(Pixel coordinate grounding data)

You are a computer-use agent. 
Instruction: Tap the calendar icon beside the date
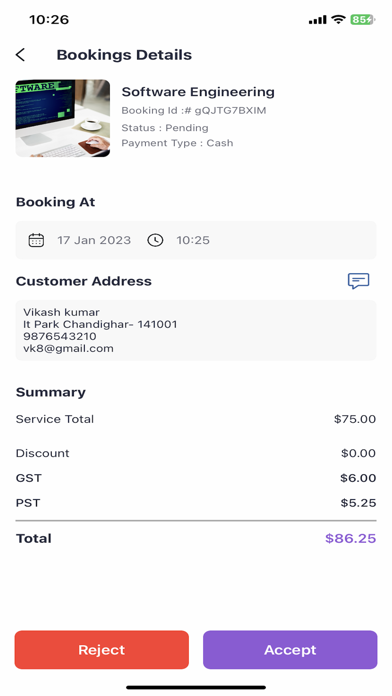pyautogui.click(x=36, y=240)
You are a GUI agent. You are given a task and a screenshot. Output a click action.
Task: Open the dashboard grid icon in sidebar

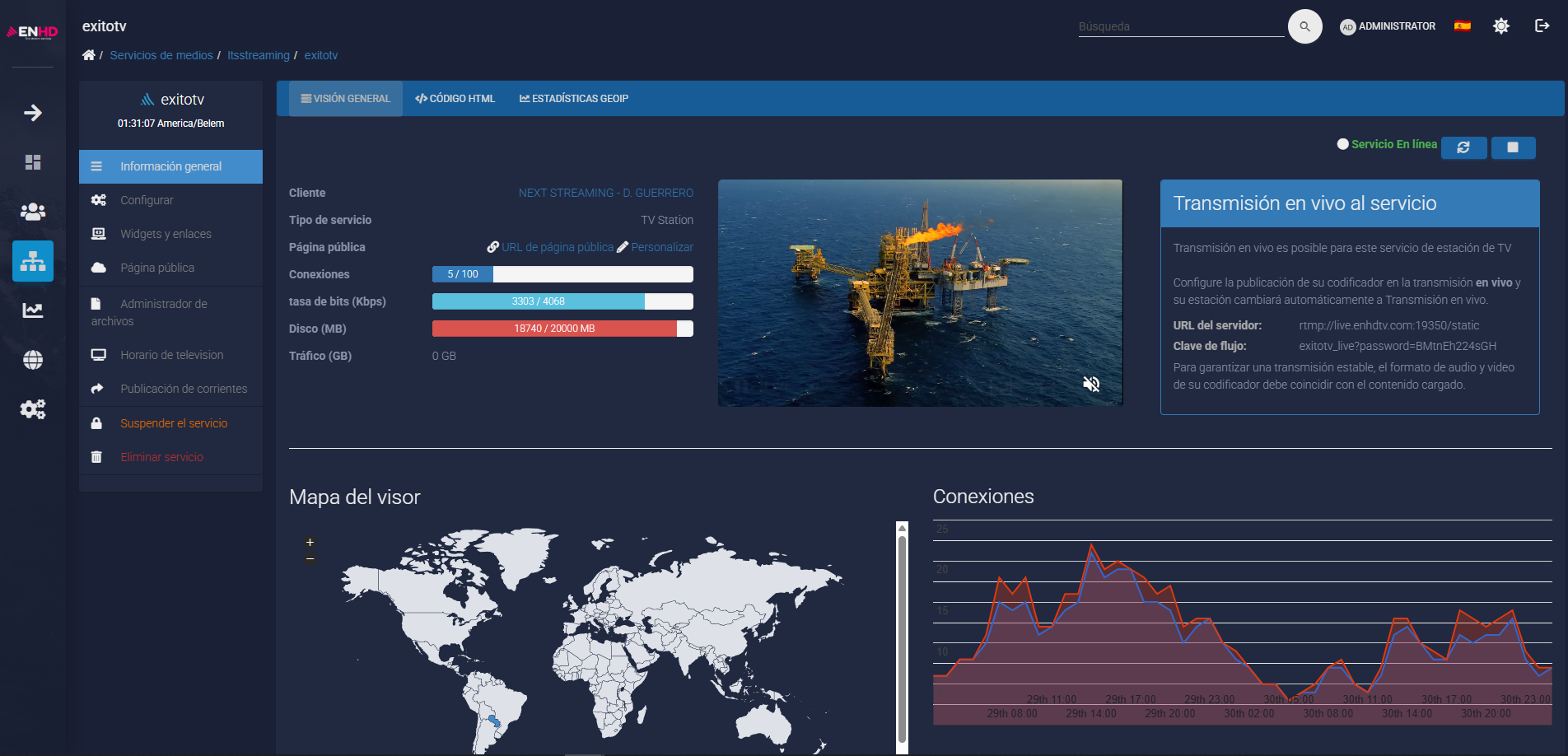(x=33, y=162)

EXERCISE:
The answer is a faithful copy of the records above, with the pictures removed.

ANSWER FOR THIS EXERCISE:
You are a computer-use agent. 
Instruction: Tap the calendar icon beside the date
pyautogui.click(x=36, y=240)
You are a GUI agent. You are given a task and a screenshot. Output a click action.
Task: Open the dashboard grid icon in sidebar

(x=33, y=162)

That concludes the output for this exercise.